** begin DOCUMENT TEXT **

# Used Board, Is it good?



## Ryan_T (Oct 18, 2011)

Body Glove makes boards? I guess for $60, it's not a bad starter. 


There's a good how-to video on waxing/prepping your board on the stickies.


----------



## Lstarrasl (Mar 26, 2010)

No, It's too big. Go smaller. How tall are you? what do you weigh? Age?

Body Glove? Are you sure thats not a sticker?


----------



## MesKiDcudi (Dec 26, 2011)

Lstarrasl said:


> No, It's too big. Go smaller. How tall are you? what do you weigh? Age?
> 
> Body Glove? Are you sure thats not a sticker?


Yeah, it's not a sticker... it confused me too. I'm pushing 6' and I weigh 160 lbs. I'm 19.
I know this board is above average length for a person my build, but I'm sure it's not un-ridable because of that, right?


----------



## Lstarrasl (Mar 26, 2010)

I would put you on a board about 10 cm shorter for learning.

It's not unrideable, it's just harder to learn on. Sell it back to them. Check Craigslist, I'm sure you can find a board for cheap on there or Play it again sports.


----------



## MesKiDcudi (Dec 26, 2011)

Lstarrasl said:


> I would put you on a board about 10 cm shorter for learning.
> 
> It's not unrideable, it's just harder to learn on. Sell it back to them. Check Craigslist, I'm sure you can find a board for cheap on there or Play it again sports.


I'll probably ride it once and if it's enough to make me want to ride a shorter board i'll be sure to give it back to them. Thanks for the heads up.


----------



## Deviant (Dec 22, 2009)

Can you post a photo of the board? I'd love to see it.


----------



## MesKiDcudi (Dec 26, 2011)

Deviant said:


> Can you post a photo of the board? I'd love to see it.


Sure thing, here's 4 
(The stacked Osiris symbols are stickers.)

** end DOCUMENT TEXT **
** begin DATA EXCERPT **

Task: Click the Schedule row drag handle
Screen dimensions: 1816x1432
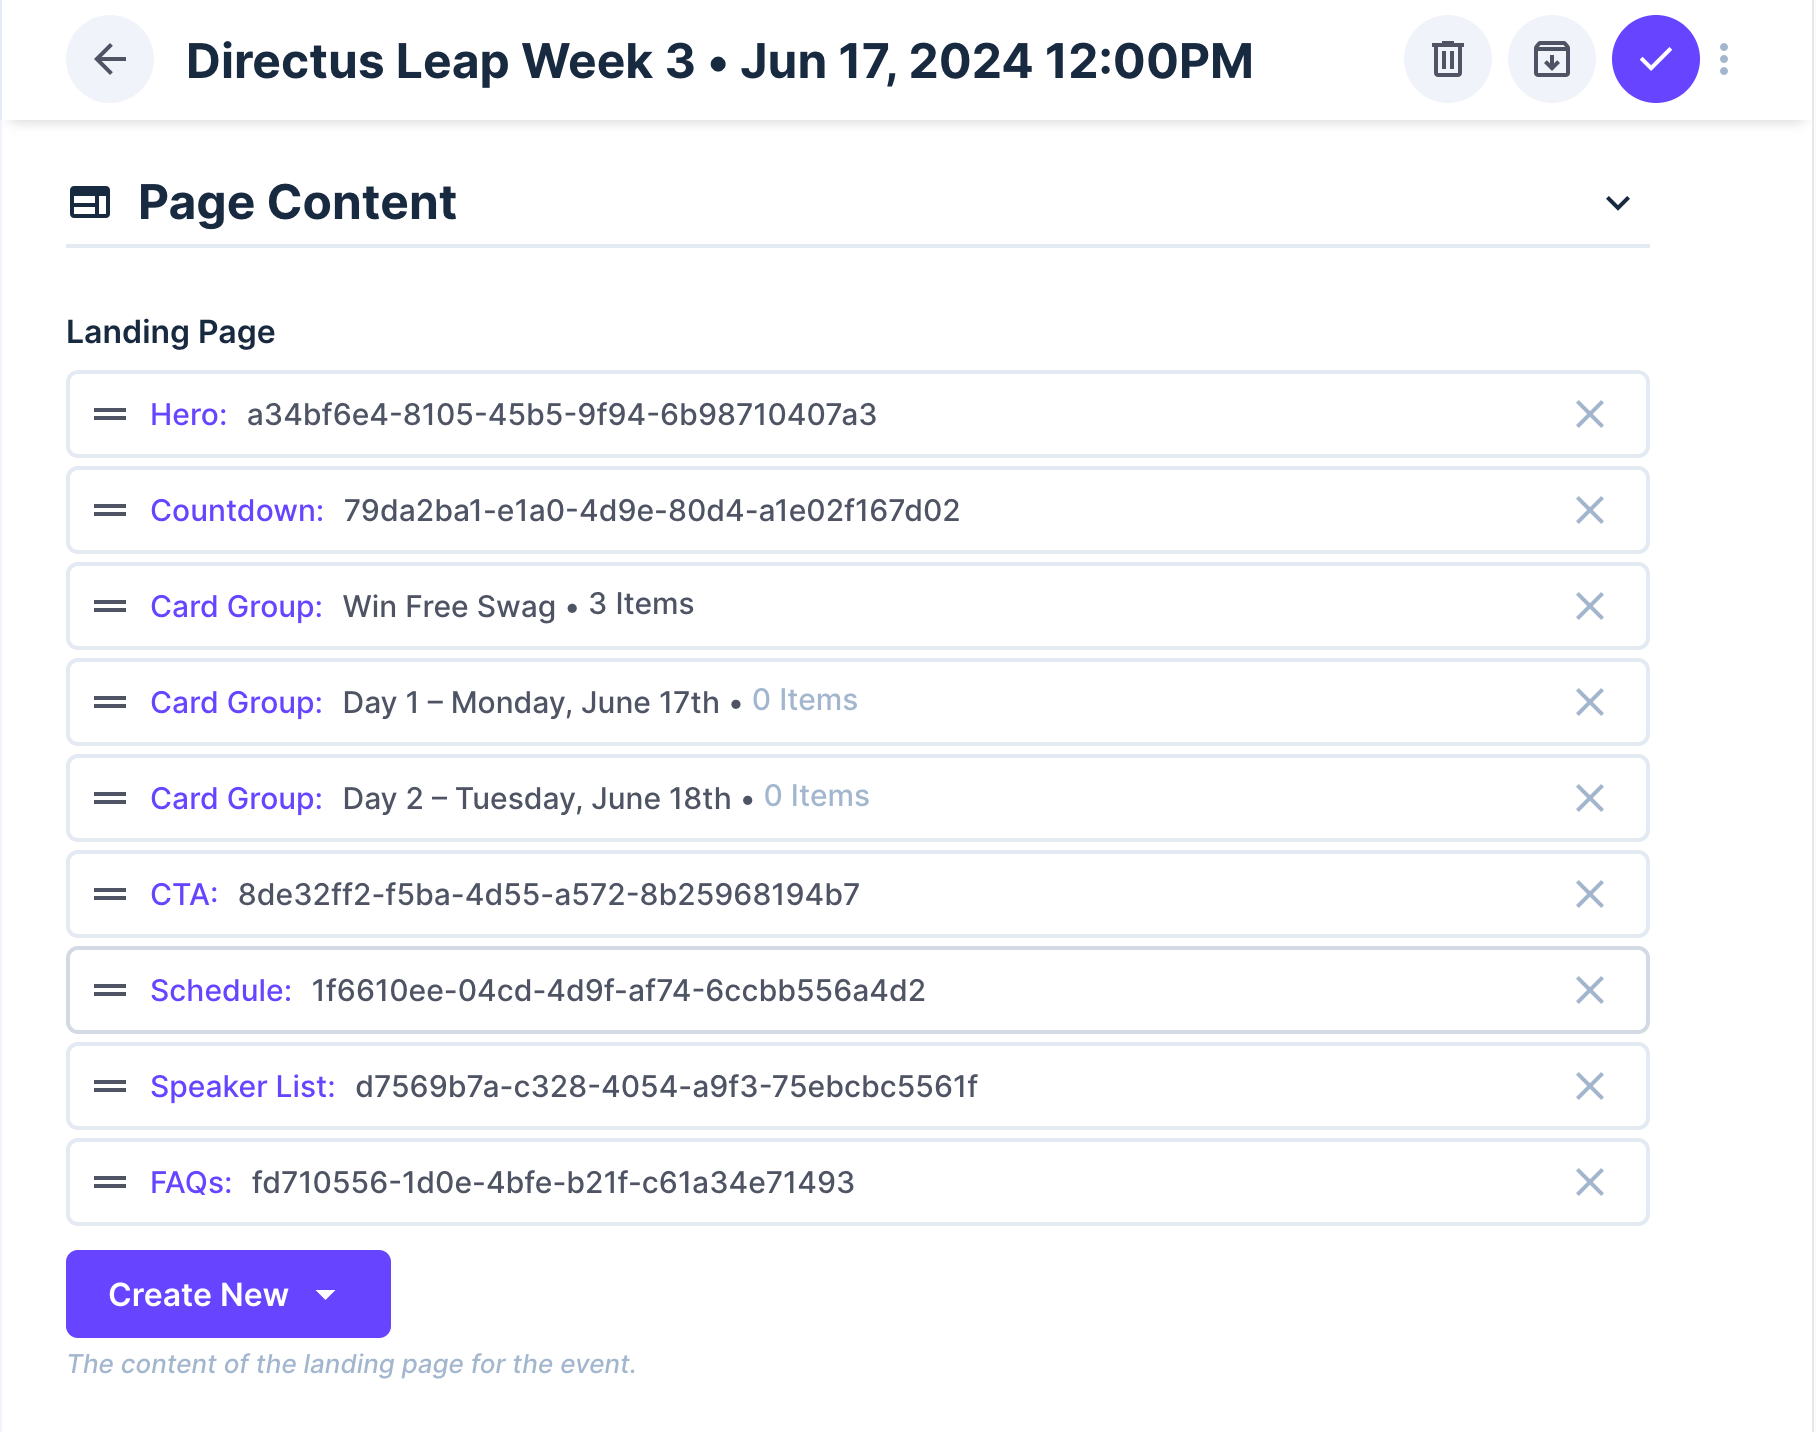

** end DATA EXCERPT **

OBJECTIVE: Update the stretch of the forum thread from "Yeah, it's not" through "of that, right?" so that "unrideable" stands in place of "un-ridable".

PROBLEM SOLUTION:
Yeah, it's not a sticker... it confused me too. I'm pushing 6' and I weigh 160 lbs. I'm 19.
I know this board is above average length for a person my build, but I'm sure it's not unrideable because of that, right?